31st Chief of the Dallas Police Department
- Incumbent
- Assumed office April 23, 2025
- Mayor: Eric Johnson
- Preceded by: Edgardo "Eddie" Garcia

Personal details
- Born: June 4, 1969 (age 56) Lafayette, Louisiana, U.S.
- Education: St. Louis Community College-Forest Park (AS) University of Houston - Downtown (BS)

= Daniel Comeaux =

American federal agent

Daniel C. Comeaux (born June 4, 1969) is an American police officer currently serving as the 31st Chief of the Dallas Police Department. He assumed this position in April 2025.

== Early life and education ==
Comeaux was born on June 4, 1969, in Lafayette, Louisiana; although born in Lafayette, he grew up in New Orleans, Louisiana.

Comeaux played varsity baseball at St. Louis Community College–Forest Park and graduated with an associate degree in 1990. He then continued playing varsity baseball at Texas State University (formerly known as Southwest Texas State University).

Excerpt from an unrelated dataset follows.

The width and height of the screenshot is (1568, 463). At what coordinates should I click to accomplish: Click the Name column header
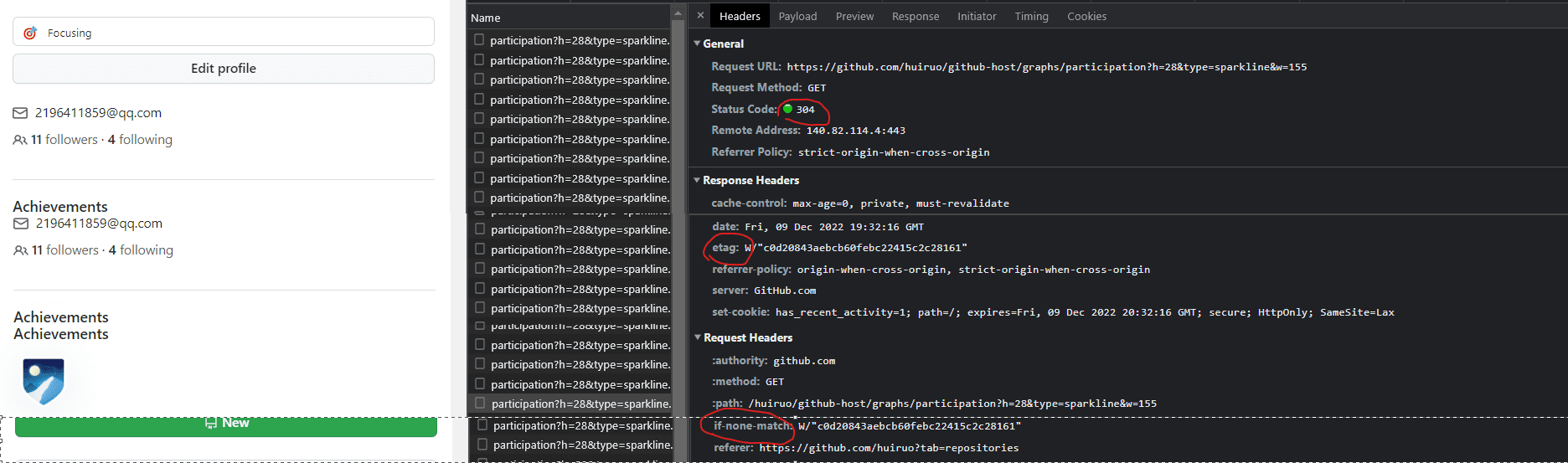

Comeaux later graduated from the University of Houston–Downtown with a bachelor degree in 1995. Comeaux became a member of Omega Psi Phi fraternity, in 1997 by joining the Rho Beta Beta chapter in the 9th district.

== Career ==

=== Houston Police Department ===
Comeaux began his career by becoming a police officer in the Houston Police Department in 1991; shortly after beginning, he became one of the department's narcotics officers.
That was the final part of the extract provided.